Übersicht
Werkzeuge für die Digitale Bibliothek
Es gibt gute Gründe, die Retrodigitalisierung der Altbestände direkt vor Ort, also in den Bibliotheken selbst, vorzunehmen. Zu nennen sind hier: Einsparen der Transportkosten, kontrolliert pfleglicher Umgang mit gefährdeten Beständen oder schnelle Wiederverfügbarkeit am Standort. Ausschlaggebend gegenüber einer auswärtigen Lösung ist jedoch vor allem der Vorteil, bibliothekarisch erfahrenes Personal in den Digitalisierungs- und Erschließungsprozess einbinden zu können.
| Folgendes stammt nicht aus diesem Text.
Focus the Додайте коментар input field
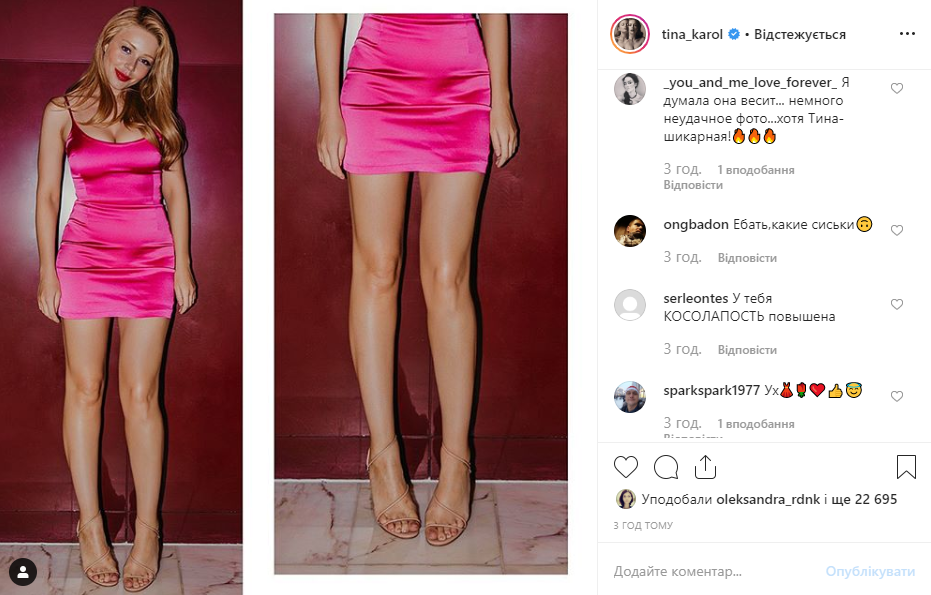931x595 pixels. [712, 571]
Gerade der inhaltlichen Erschließung der Digitalisate durch Meta- und Strukturdaten kommt eine entscheidende Bedeutung zu: Suchen im Volltext oder direkte Navigation in den (digitalen) Inhaltsverzeichnissen im Webbrowser wird erst durch Erschließung möglich. Auch die Wissenschaftsinfrastruktur der nächsten Generation (etwa: Semantic Web) ist auf Metadaten angewiesen und kann mit reinen Scan-Images nichts anfangen.
Die Digitalisierung und Erschließung der eigenen Bestände stellt Bibliotheken und Archive jedoch auch vor Probleme, vor allem organisatorischer Art. Schon ab einem mittleren Scanvolumen von mehreren Bänden pro Tag erscheint eine Aufteilung der Arbeitsschritte (etwa: Arbeitsvorbereitung, Digitalisierung, Qualitätskontrolle, Imageoptimierung, Meta- und Strukturdatenerfassung) auf verschiedene, spezialisierte Mitarbeiter sinnvoll. In Drittmittelprojekten kommt häufig erschwerend eine räumliche Komponente hinzu: unterschiedliche Arbeitsschritte werden arbeitsteilig an unterschiedlichen Standorten vorgenommen.
Um diese arbeitsteilige Produktion orts- und zeitunabhängig kontrollieren und organisieren zu können, wird am Göttinger Digitalisierungszentrum in Kooperation mit der Abteilung Forschung und Entwicklung der Staats- und Universitätsbibliothek Göttingen (SUB) eine Workflowsoftware für digitale Bibliotheken "Goobi" entwickelt. Die Sächsische Landesbibliothek - Staats- und Universitätsbibliothek Dresden (SLUB) konnte als Kooperationspartner für die Entwicklung einer multifunktionalen Präsentationsoberfläche gewonnen werden und gemeinsam wird die Software-Suite im Rahmen eines DFG-Projektes (Diensteportal Digitalisierung: DP-D) Schritt für Schritt weiter ausgebaut.
Die Organisation eines komplexen Digitalisierungsworkflows stellt an die zu verwendende Software ausgesprochen hohe Anforderungen. Der von uns gewählte Ansatz umfasst:
- Plattform-Unabhängigkeit (Web-Applikation) ermöglicht Kooperationspartnern und Dienstleistern weltweit auf die Werkzeuge zugreifen zu können.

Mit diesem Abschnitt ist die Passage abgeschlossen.